Let your roots go deep

Image by Peggy Choucair from Pixabay 

Here on the dry plains of Saskatchewan we haven’t had any significant rain for six weeks. The grass has turned brown; it’s not dead, but it’s not growing either. The trees are green and show no sign of stress. The difference? Grass roots are shallow and depend on surface moisture provided by rain; tree roots go deep, down to the water table.

The first Psalm says this of the person who delights in the law of the Lord and meditates upon it day and night: “he shall be like a tree planted by the rivers of water, that bringeth forth his fruit in his season; his leaf also shall not wither; and whatsoever he doeth shall prosper.”

What do other people see when they look at Christians? Do they see people who are tired, withered, just hanging on to spiritual life? Or do they see people with a living, growing, vibrant faith? If we resemble grass rather than trees, is it any wonder that people do not find themselves drawn to our faith?

There is a great void in our world today, people feel a lack of hope, a lack of purpose, and they try to fill that void with things and activities that do not give them hope or purpose. We believe we have the answer, but it doesn’t seem that anyone is interested. Perhaps what we need is not better techniques of evangelism, but a revitalized faith in our own lives.

“The grass withereth, the flower fadeth: but the word of our God shall stand for ever” (Isaiah 40:8). Some folks think they are getting deep into the Word when they are really following a man-made interpretation of a small part of the Word and ignoring the rest. Such teachings are grass, they will fade and they provide no meaningful nourishment.

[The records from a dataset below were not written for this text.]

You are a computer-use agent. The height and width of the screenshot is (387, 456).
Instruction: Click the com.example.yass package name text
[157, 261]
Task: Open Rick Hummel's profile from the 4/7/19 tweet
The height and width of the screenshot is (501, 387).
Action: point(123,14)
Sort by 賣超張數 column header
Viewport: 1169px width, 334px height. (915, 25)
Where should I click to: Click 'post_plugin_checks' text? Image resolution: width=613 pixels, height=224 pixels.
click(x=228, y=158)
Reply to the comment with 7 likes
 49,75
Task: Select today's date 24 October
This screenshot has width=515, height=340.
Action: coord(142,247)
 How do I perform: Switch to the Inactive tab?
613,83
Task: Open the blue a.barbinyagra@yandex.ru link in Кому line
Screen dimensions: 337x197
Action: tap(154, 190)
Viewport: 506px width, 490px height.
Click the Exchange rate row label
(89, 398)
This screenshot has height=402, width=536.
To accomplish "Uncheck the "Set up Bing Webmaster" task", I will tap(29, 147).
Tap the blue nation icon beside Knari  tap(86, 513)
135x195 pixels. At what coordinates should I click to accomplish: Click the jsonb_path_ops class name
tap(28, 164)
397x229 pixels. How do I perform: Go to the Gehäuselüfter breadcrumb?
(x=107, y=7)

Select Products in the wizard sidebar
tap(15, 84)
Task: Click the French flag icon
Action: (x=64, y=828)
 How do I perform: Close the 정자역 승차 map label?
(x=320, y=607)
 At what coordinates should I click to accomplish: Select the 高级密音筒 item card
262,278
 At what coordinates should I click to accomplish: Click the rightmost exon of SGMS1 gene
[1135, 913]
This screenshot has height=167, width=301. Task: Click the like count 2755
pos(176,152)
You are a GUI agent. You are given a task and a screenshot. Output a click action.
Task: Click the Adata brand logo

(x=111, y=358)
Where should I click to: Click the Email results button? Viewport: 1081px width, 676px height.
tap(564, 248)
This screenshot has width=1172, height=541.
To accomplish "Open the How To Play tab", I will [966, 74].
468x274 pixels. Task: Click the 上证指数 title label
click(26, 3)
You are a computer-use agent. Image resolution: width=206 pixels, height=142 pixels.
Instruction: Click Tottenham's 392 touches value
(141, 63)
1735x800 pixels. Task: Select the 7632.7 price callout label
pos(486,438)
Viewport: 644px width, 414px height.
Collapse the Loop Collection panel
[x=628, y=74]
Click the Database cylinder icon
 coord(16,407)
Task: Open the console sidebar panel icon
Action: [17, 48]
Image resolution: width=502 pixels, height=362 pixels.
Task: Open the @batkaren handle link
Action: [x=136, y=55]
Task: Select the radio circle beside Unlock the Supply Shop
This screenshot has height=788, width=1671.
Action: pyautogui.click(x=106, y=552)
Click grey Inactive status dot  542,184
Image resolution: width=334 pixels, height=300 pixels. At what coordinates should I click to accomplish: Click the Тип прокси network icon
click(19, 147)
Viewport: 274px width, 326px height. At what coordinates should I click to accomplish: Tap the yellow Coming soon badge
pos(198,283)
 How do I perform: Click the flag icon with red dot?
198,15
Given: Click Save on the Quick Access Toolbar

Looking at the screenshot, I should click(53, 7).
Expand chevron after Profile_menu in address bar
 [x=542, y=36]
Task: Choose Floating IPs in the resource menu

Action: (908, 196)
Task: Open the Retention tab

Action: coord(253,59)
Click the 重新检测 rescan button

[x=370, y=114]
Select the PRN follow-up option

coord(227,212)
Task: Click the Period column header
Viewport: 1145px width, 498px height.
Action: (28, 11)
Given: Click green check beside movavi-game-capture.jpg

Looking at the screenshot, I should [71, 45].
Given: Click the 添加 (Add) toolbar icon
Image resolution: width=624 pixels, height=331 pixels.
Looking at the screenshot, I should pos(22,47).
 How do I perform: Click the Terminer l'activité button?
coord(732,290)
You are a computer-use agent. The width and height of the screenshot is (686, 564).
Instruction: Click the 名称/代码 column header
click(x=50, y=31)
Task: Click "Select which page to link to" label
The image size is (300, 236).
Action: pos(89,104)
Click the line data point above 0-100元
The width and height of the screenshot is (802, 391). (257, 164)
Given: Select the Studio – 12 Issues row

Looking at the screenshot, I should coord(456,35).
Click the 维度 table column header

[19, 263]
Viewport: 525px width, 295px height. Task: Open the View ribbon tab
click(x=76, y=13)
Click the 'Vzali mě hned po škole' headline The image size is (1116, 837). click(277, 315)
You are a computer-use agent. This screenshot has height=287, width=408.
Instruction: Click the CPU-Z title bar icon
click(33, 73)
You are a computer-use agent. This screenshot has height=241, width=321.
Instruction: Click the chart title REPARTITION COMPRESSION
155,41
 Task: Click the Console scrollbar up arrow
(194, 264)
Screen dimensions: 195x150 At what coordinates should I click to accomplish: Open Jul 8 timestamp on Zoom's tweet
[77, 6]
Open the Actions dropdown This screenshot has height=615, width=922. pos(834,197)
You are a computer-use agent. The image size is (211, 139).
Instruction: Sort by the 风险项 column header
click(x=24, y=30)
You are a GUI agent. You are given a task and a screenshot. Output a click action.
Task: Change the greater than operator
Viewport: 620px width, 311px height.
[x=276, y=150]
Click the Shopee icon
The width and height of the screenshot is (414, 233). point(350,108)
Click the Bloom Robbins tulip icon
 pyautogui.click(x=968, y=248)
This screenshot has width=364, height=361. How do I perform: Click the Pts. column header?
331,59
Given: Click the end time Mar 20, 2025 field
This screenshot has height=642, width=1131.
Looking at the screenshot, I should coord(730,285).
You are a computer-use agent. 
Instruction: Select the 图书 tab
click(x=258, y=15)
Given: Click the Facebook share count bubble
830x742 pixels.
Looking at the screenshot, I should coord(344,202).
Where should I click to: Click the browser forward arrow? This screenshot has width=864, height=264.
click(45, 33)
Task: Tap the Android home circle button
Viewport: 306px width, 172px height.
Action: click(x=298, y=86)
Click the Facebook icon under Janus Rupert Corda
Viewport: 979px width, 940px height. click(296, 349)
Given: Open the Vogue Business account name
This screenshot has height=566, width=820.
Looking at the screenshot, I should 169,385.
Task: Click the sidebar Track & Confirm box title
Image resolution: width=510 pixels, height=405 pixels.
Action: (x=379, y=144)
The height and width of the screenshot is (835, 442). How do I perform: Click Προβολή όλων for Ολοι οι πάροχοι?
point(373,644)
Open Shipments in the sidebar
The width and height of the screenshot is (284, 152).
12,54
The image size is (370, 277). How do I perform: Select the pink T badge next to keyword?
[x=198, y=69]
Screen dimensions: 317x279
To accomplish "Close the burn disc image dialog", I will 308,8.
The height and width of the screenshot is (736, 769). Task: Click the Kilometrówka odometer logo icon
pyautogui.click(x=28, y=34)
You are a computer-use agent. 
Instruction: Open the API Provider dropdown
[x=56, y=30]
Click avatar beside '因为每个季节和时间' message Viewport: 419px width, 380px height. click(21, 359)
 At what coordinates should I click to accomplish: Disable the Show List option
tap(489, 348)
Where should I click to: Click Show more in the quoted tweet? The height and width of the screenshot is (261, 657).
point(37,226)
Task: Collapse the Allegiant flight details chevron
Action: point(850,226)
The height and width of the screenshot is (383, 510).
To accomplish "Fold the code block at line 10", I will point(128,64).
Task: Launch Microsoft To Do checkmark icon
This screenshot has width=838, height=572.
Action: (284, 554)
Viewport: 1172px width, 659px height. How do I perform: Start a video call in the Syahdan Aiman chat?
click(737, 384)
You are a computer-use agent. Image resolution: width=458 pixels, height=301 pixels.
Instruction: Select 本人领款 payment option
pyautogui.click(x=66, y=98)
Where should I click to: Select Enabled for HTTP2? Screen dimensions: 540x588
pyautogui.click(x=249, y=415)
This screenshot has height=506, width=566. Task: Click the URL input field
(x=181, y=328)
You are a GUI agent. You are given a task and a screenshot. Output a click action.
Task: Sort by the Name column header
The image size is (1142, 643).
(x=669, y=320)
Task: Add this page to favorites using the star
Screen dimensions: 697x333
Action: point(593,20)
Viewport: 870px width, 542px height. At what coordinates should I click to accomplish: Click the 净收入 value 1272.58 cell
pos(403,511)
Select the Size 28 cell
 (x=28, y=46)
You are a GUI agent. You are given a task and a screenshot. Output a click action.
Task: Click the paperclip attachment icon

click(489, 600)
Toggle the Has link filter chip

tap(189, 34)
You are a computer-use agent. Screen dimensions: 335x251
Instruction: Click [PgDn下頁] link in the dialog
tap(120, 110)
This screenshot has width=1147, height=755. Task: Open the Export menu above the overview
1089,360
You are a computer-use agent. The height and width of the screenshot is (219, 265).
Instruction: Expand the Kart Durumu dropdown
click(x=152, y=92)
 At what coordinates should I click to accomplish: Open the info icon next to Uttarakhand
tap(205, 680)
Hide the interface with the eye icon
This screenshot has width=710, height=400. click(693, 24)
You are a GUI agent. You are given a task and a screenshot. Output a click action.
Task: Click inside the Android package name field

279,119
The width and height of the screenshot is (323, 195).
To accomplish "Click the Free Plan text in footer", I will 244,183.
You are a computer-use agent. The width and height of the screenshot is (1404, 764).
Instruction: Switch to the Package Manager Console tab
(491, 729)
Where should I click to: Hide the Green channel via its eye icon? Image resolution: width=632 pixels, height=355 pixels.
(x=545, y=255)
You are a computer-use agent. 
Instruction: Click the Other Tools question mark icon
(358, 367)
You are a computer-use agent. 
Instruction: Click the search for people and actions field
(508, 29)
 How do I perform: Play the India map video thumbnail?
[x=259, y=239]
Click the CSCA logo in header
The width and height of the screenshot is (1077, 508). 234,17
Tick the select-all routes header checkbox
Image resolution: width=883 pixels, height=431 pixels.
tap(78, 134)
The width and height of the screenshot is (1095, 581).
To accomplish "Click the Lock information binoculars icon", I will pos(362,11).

“All Scripture is given by inspiration of God, and is profitable for doctrine, for reproof, for correction, for instruction in righteousness” (1 Timothy 3:16). So let’s read it all, even the passages that are difficult, that trouble our hearts. Reproof and correction are necessary for spiritual growth and vitality.

To be revitalized we need to drink deeply of the water of life, the Word of God. Superficial reading won’t do it. Reading only brief, familiar passages in a haphazard way, never getting to know the context and the background of those passages, is like depending upon brief drizzles of rain. They won’t sustain us in the heat of the day.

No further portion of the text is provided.